13 Comments
User's avatar
Fabrice Talbot's avatar

I'm a number guy and I loved this one!

The scariest point you made is the reliance on AI by juniors and seniors (soon). It seems we created our own trap and there's no way out. Don't get my wrong, I love AI and everything it has to offer. I'd like to use it on my own terms rather than becoming a slave.

Francis Turner's avatar

I restacked this post with a comment on exactly that point - https://substack.com/profile/13379579-francis-turner/note/c-265852080

AI dependency like that is really really bad

pobrecollie's avatar

Isn’t the promise of Deepseek to achieve similar results at a fraction of the cost? Why hasn’t that taken off? Open AI and Claude both tell us how much better each iteration of their product is, but I don’t notice much difference personally.

Denis Stetskov's avatar

You're right that you don't notice much difference. That's because there isn't much. Core capability plateaued around Opus 4.5 level. Since then both companies pivoted from model improvements to product launches. Claude Code, Artifacts, computer use, agents. Codex, Operator, Canvas, o-series. New products for PMs, designers, everyone. Not because the models got better, but because announcements are the product now. Investors need to see momentum. Momentum needs headlines. And the money from those rounds goes straight into compute to keep the lights on.

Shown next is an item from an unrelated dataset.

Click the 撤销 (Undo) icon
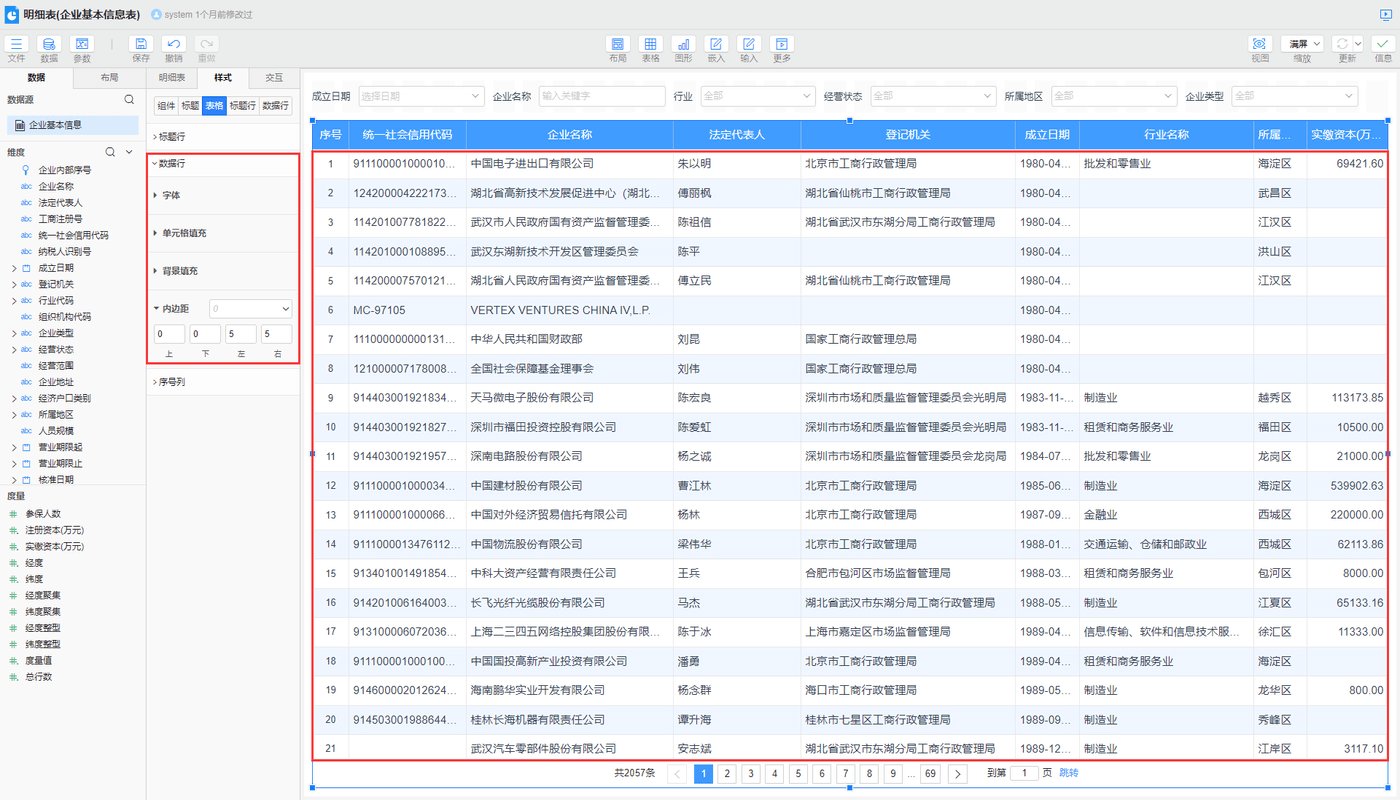 pyautogui.click(x=174, y=45)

Juan Pablo Barraza's avatar

I love how this article spells out bubble without even mentioning the word. The saving grace of this is that we can kiss the AI god Armageddon good bye. The only thing that can happen to make any of this sustainable would be nuclear fusion

MH's avatar

A couple of things I like about Cursor is that it operates as a broker - so I can use their own model or any of the OpenAI and Anthropic models. And that most of the time their in-house model is good enough (I've adapted my workflow to make most requests medium-complexity; it's interesting to see what requests get routed to the high-end models).

Denis Stetskov's avatar

You can even use your local models, but it is possible even with VSCode :)

Francis Turner's avatar

"Most of our clients run production RAG on OpenAI embeddings. The deprecation email meant one thing: their entire knowledge infrastructure sits on a model that a single API announcement can kill."

Time to run a local instance instead of a cloud one I think. This seems to be increasing practical and as old models are mostly opensourced, I think it ought to be possible to set one up using the same model and just point the API to your local instance instead of the cloud one

https://www.jaredwatkins.com/posts/2026/05/smb-inference-stack/ had some very practical advice about what to build and how much it costs

Denis Stetskov's avatar

Works great at small scale. Once you're at enterprise volumes the math gets ugly. CPU embedding inference is 10-50x slower than GPU, and the open-source models that actually match OpenAI on quality are 7B+ params, so you need real GPU anyway. One H100 is $1,500-5,000/month, if you can even get one right now. Most enterprise clients are not going to build an ML ops pipeline just to serve embeddings. They'll keep paying OpenAI until the deprecation email arrives.

Francis Turner's avatar

I thought you said the RAGs were on some older smaller model. That's what I was thinking of moving local. Sure the 7B+ models need real GPUs but I would expect it to be easy to run the RAG stuff on something simpler like a Mac mini. Heck my boss runs RAG w Ollama on his gaming laptop....

But the point about outsourcing makes sense. After all people stick everything on AWS or Azure when they could trivially host it themselves in a data center for far less.

Denis Stetskov's avatar

Totally doable for personal use or a small team. For business at scale, unlikely.

Denise Heap (private)'s avatar

Sounds like the notion of vaporware has now infected the financial side of AI.